BEGIN Data provided

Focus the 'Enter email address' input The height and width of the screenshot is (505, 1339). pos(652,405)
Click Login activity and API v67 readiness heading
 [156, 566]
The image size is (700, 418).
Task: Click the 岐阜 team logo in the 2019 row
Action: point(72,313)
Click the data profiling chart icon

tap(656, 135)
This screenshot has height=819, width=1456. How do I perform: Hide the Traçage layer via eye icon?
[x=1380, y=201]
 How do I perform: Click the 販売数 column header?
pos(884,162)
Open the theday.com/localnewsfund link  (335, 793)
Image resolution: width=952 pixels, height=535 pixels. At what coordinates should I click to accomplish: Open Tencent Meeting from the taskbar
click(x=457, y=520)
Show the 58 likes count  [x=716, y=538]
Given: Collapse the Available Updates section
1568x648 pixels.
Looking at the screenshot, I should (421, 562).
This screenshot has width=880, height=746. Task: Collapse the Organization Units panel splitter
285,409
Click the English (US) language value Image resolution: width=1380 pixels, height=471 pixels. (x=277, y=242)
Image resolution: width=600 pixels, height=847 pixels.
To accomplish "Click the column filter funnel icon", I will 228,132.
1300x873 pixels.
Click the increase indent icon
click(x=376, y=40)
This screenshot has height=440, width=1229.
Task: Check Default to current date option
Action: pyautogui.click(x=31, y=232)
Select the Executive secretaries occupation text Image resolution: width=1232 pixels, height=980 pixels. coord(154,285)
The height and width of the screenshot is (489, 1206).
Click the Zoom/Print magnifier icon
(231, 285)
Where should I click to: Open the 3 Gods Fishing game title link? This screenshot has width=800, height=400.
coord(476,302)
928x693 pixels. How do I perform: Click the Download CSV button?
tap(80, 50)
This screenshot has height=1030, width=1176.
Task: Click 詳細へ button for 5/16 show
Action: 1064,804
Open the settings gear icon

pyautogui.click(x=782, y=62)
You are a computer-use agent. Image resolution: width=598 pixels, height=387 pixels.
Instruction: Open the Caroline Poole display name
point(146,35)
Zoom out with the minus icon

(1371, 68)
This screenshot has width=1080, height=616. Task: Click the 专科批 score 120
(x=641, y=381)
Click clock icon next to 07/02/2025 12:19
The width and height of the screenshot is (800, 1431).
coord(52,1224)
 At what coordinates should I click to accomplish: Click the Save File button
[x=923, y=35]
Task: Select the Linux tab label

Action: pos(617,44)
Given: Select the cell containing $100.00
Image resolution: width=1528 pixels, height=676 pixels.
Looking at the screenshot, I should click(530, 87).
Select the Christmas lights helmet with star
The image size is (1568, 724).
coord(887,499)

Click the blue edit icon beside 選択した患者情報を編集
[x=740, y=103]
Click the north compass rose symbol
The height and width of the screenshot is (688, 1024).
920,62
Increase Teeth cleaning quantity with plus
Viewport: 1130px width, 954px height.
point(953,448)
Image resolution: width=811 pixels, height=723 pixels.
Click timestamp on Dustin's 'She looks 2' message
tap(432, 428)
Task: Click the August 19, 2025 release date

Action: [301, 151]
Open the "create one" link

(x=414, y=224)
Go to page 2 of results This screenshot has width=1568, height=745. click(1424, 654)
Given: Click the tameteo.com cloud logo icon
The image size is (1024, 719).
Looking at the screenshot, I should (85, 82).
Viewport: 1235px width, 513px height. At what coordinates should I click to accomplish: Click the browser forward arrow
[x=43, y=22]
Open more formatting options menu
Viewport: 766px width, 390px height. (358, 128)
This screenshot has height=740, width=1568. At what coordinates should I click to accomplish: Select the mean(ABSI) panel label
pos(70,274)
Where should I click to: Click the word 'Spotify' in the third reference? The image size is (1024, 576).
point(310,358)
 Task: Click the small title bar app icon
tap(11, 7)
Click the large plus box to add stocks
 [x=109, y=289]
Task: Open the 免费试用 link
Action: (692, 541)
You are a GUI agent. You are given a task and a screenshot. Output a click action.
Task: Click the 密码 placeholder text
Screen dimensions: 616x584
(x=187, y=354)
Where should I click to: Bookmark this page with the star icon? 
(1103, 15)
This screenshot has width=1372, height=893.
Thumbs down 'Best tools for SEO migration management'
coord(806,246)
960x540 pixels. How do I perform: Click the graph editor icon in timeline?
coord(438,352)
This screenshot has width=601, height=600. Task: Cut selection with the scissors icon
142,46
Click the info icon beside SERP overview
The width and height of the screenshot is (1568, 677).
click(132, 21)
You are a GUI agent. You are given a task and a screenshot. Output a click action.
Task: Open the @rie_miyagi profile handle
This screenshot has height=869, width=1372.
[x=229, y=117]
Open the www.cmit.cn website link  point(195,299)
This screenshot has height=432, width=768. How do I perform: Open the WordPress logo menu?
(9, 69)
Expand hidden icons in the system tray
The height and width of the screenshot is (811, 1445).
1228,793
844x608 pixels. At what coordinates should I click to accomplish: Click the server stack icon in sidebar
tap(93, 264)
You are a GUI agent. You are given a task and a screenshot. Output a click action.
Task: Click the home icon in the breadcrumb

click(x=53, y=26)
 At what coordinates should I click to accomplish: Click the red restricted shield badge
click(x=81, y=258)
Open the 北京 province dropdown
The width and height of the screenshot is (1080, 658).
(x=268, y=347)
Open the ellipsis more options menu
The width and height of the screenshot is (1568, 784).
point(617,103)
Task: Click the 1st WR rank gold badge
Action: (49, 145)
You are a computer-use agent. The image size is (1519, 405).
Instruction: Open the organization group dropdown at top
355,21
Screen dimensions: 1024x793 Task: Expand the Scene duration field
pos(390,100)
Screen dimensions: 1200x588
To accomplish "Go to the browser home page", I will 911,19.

END Data provided

What the task asks:
All the data needs repeating. Return it exactly.

Exercise output:
Focus the 'Enter email address' input The height and width of the screenshot is (505, 1339). pos(652,405)
Click Login activity and API v67 readiness heading
 [156, 566]
The image size is (700, 418).
Task: Click the 岐阜 team logo in the 2019 row
Action: point(72,313)
Click the data profiling chart icon

tap(656, 135)
This screenshot has height=819, width=1456. How do I perform: Hide the Traçage layer via eye icon?
[x=1380, y=201]
 How do I perform: Click the 販売数 column header?
pos(884,162)
Open the theday.com/localnewsfund link  (335, 793)
Image resolution: width=952 pixels, height=535 pixels. At what coordinates should I click to accomplish: Open Tencent Meeting from the taskbar
click(x=457, y=520)
Show the 58 likes count  [x=716, y=538]
Given: Collapse the Available Updates section
1568x648 pixels.
Looking at the screenshot, I should (421, 562).
This screenshot has width=880, height=746. Task: Collapse the Organization Units panel splitter
285,409
Click the English (US) language value Image resolution: width=1380 pixels, height=471 pixels. (x=277, y=242)
Image resolution: width=600 pixels, height=847 pixels.
To accomplish "Click the column filter funnel icon", I will 228,132.
1300x873 pixels.
Click the increase indent icon
click(x=376, y=40)
This screenshot has height=440, width=1229.
Task: Check Default to current date option
Action: pyautogui.click(x=31, y=232)
Select the Executive secretaries occupation text Image resolution: width=1232 pixels, height=980 pixels. coord(154,285)
The height and width of the screenshot is (489, 1206).
Click the Zoom/Print magnifier icon
(231, 285)
Where should I click to: Open the 3 Gods Fishing game title link? This screenshot has width=800, height=400.
coord(476,302)
928x693 pixels. How do I perform: Click the Download CSV button?
tap(80, 50)
This screenshot has height=1030, width=1176.
Task: Click 詳細へ button for 5/16 show
Action: 1064,804
Open the settings gear icon

pyautogui.click(x=782, y=62)
You are a computer-use agent. Image resolution: width=598 pixels, height=387 pixels.
Instruction: Open the Caroline Poole display name
point(146,35)
Zoom out with the minus icon

(1371, 68)
This screenshot has width=1080, height=616. Task: Click the 专科批 score 120
(x=641, y=381)
Click clock icon next to 07/02/2025 12:19
The width and height of the screenshot is (800, 1431).
coord(52,1224)
 At what coordinates should I click to accomplish: Click the Save File button
[x=923, y=35]
Task: Select the Linux tab label

Action: pos(617,44)
Given: Select the cell containing $100.00
Image resolution: width=1528 pixels, height=676 pixels.
Looking at the screenshot, I should click(530, 87).
Select the Christmas lights helmet with star
The image size is (1568, 724).
coord(887,499)

Click the blue edit icon beside 選択した患者情報を編集
[x=740, y=103]
Click the north compass rose symbol
The height and width of the screenshot is (688, 1024).
920,62
Increase Teeth cleaning quantity with plus
Viewport: 1130px width, 954px height.
point(953,448)
Image resolution: width=811 pixels, height=723 pixels.
Click timestamp on Dustin's 'She looks 2' message
tap(432, 428)
Task: Click the August 19, 2025 release date

Action: [301, 151]
Open the "create one" link

(x=414, y=224)
Go to page 2 of results This screenshot has width=1568, height=745. click(1424, 654)
Given: Click the tameteo.com cloud logo icon
The image size is (1024, 719).
Looking at the screenshot, I should (85, 82).
Viewport: 1235px width, 513px height. At what coordinates should I click to accomplish: Click the browser forward arrow
[x=43, y=22]
Open more formatting options menu
Viewport: 766px width, 390px height. (358, 128)
This screenshot has height=740, width=1568. At what coordinates should I click to accomplish: Select the mean(ABSI) panel label
pos(70,274)
Where should I click to: Click the word 'Spotify' in the third reference? The image size is (1024, 576).
point(310,358)
 Task: Click the small title bar app icon
tap(11, 7)
Click the large plus box to add stocks
 [x=109, y=289]
Task: Open the 免费试用 link
Action: (692, 541)
You are a GUI agent. You are given a task and a screenshot. Output a click action.
Task: Click the 密码 placeholder text
Screen dimensions: 616x584
(x=187, y=354)
Where should I click to: Bookmark this page with the star icon? 
(1103, 15)
This screenshot has width=1372, height=893.
Thumbs down 'Best tools for SEO migration management'
coord(806,246)
960x540 pixels. How do I perform: Click the graph editor icon in timeline?
coord(438,352)
This screenshot has width=601, height=600. Task: Cut selection with the scissors icon
142,46
Click the info icon beside SERP overview
The width and height of the screenshot is (1568, 677).
click(132, 21)
You are a GUI agent. You are given a task and a screenshot. Output a click action.
Task: Open the @rie_miyagi profile handle
This screenshot has height=869, width=1372.
[x=229, y=117]
Open the www.cmit.cn website link  point(195,299)
This screenshot has height=432, width=768. How do I perform: Open the WordPress logo menu?
(9, 69)
Expand hidden icons in the system tray
The height and width of the screenshot is (811, 1445).
1228,793
844x608 pixels. At what coordinates should I click to accomplish: Click the server stack icon in sidebar
tap(93, 264)
You are a GUI agent. You are given a task and a screenshot. Output a click action.
Task: Click the home icon in the breadcrumb

click(x=53, y=26)
 At what coordinates should I click to accomplish: Click the red restricted shield badge
click(x=81, y=258)
Open the 北京 province dropdown
The width and height of the screenshot is (1080, 658).
(x=268, y=347)
Open the ellipsis more options menu
The width and height of the screenshot is (1568, 784).
point(617,103)
Task: Click the 1st WR rank gold badge
Action: (49, 145)
You are a computer-use agent. The image size is (1519, 405).
Instruction: Open the organization group dropdown at top
355,21
Screen dimensions: 1024x793 Task: Expand the Scene duration field
pos(390,100)
Screen dimensions: 1200x588
To accomplish "Go to the browser home page", I will 911,19.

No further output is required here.